▶ Given passage
-------------------------

AI / ML Engineer Interview Flashcards

Question 1

What is supervised learning?

Accepted Answer

Supervised learning trains a model on input-output pairs where each example has a known label, so the model learns a mapping from features to targets that generalizes to new data. It covers classification (discrete labels) and regression (continuous values), and requires labeled data, which is often the costliest part.

Question 2

What is unsupervised learning?

Accepted Answer

Unsupervised learning discovers structure in data without labels, for example clustering similar points (k-means), reducing dimensionality (PCA), or density estimation. It is used for exploration, segmentation, and pretraining when labels are scarce or expensive, and is evaluated indirectly since there is no ground-truth target.

Question 3

What is overfitting?

Accepted Answer

Overfitting is when a model captures noise and idiosyncrasies of the training set rather than the underlying signal, so training error is low but test error is high. It is caused by excessive capacity or too little data, and is mitigated with regularization, more data, early stopping, and cross-validation.

Question 4

What is underfitting?

Accepted Answer

Underfitting is when a model lacks the capacity or training to capture the underlying relationship, giving high error on both training and test sets (high bias). Fixes include a more expressive model, better features, reduced regularization, or longer training.

Question 5

Why do you split data into training and test sets?

Accepted Answer

Splitting holds out a test set the model never trains on, giving an unbiased estimate of generalization. The model learns on the training set and is evaluated on the test set, preventing the optimistic bias of scoring on data it memorized. A typical split is 70-80 percent train and the rest test.

Question 6

What is a validation set used for?

Accepted Answer

A validation set is held out from training to tune hyperparameters, select architectures, and decide on early stopping without touching the test set. Keeping the test set untouched until the end prevents leaking tuning decisions into the final, reported generalization estimate.

Question 7

What is k-fold cross-validation?

Accepted Answer

K-fold cross-validation partitions the data into k folds, trains on k-1 folds and validates on the remaining one, rotating k times and averaging the scores. It gives a more stable, lower-variance estimate of performance than a single split and uses the data efficiently, at k times the compute cost.

Question 8

What is the bias-variance tradeoff?

-------------------------

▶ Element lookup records
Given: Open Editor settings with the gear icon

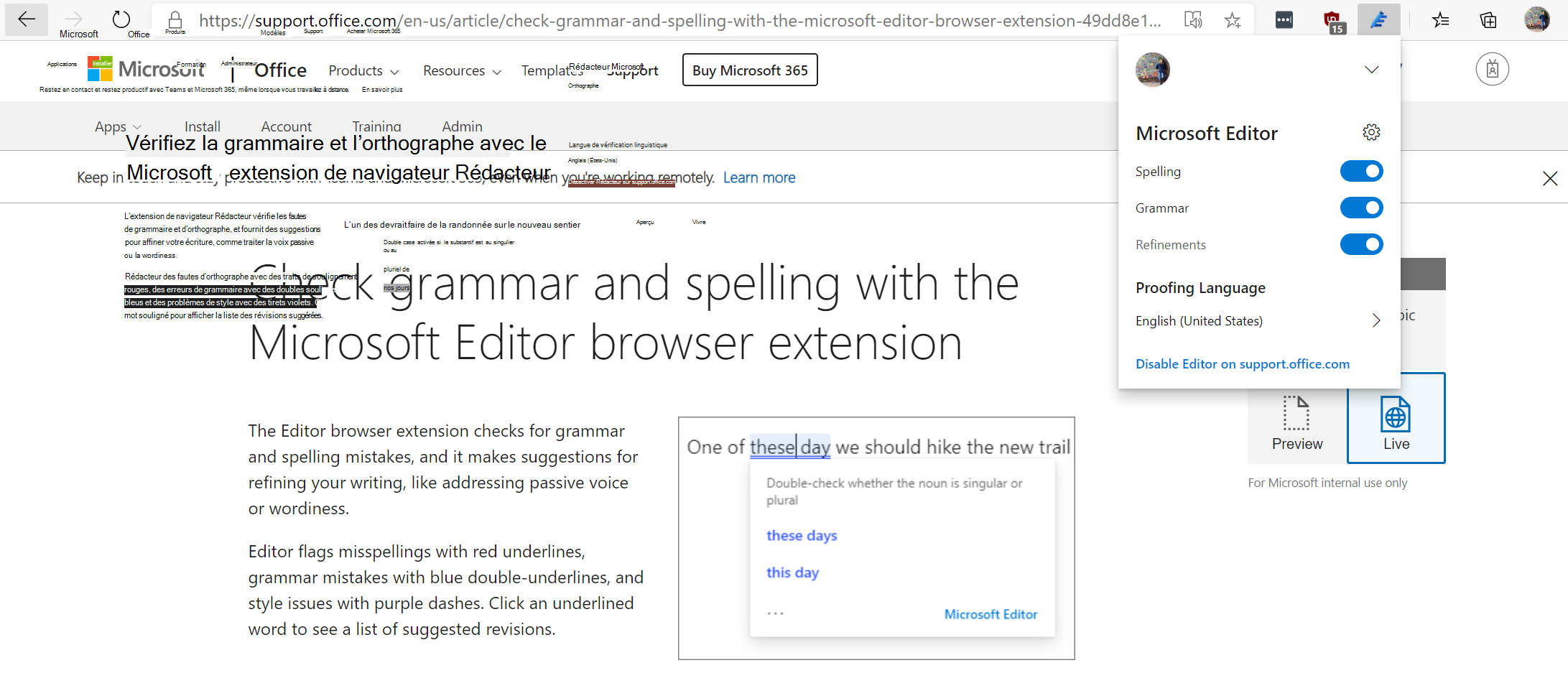Looking at the screenshot, I should [x=1372, y=132].
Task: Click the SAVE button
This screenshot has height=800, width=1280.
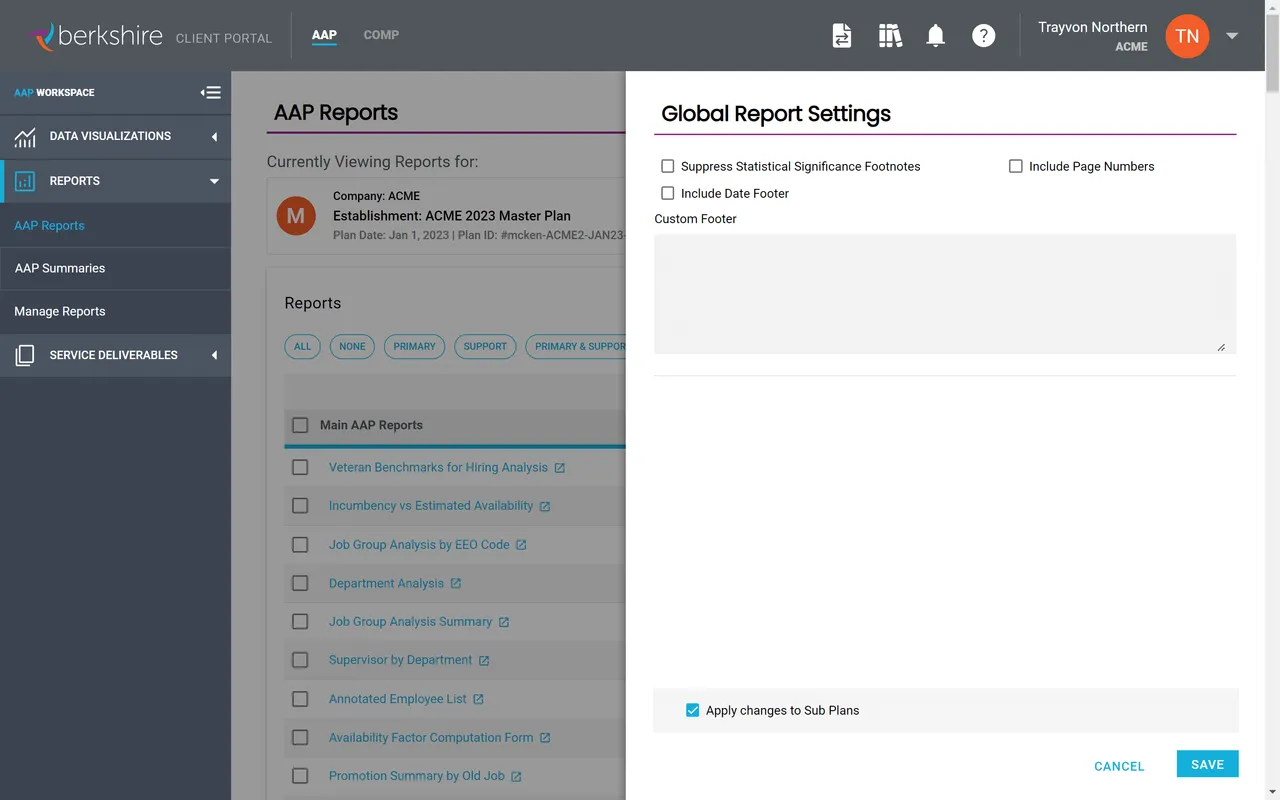Action: click(x=1207, y=763)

-------------------------

▶ Objective A
Answer these questions about the machine learning flashcards.
(i) In the answer on k-fold cross-validation, what is the compute cost compared with a single split?
(ii) What typical train and test split is given?
(iii) Which method is named as an example of reducing dimensionality?
▶ Objective B
Write what comes next in the machine learning flashcards, picking up right after their final line.

▶ Written answer A
(i) It costs k times the compute.
(ii) 70-80 percent train and the rest test.
(iii) PCA.

▶ Written answer B
Accepted Answer

The bias-variance tradeoff describes how expected error decomposes into bias (error from oversimplified assumptions), variance (sensitivity to the training sample), and irreducible noise. Increasing model complexity lowers bias but raises variance; the goal is the sweet spot that minimizes total generalization error.

Question 9

What is a feature in machine learning?

Accepted Answer

A feature is a measurable input attribute the model uses to predict the target, for example age, pixel intensity, or a word count. Feature quality and engineering often matter more than the algorithm, since informative, well-scaled features make patterns learnable.

Question 10

What is a label in supervised learning?

Accepted Answer

A label is the ground-truth target paired with each training example, such as the class of an image or the price of a house. Supervised models learn to predict labels from features, and label quality directly bounds achievable accuracy.

Question 11

What is the difference between classification and regression?

Accepted Answer

Classification outputs a discrete class label (spam or not, digit 0-9), while regression outputs a continuous quantity (price, temperature). They differ in loss functions (cross-entropy vs squared error) and metrics (accuracy/F1 vs RMSE/MAE), though some tasks like ordinal prediction blur the line.

Question 12

What does accuracy measure?

Accepted Answer

Accuracy = (correct predictions) / (total predictions), the share of examples classified correctly. It is intuitive but misleading on imbalanced data, where predicting the majority class can score high while missing the minority class entirely, so precision, recall, or AUC are often better.

Question 13

What is precision?

Accepted Answer

Precision = TP / (TP + FP): among all positive predictions, how many were correct. High precision means few false positives, which matters when acting on a positive is costly, such as flagging fraud or recommending a treatment.

Question 14

What is recall?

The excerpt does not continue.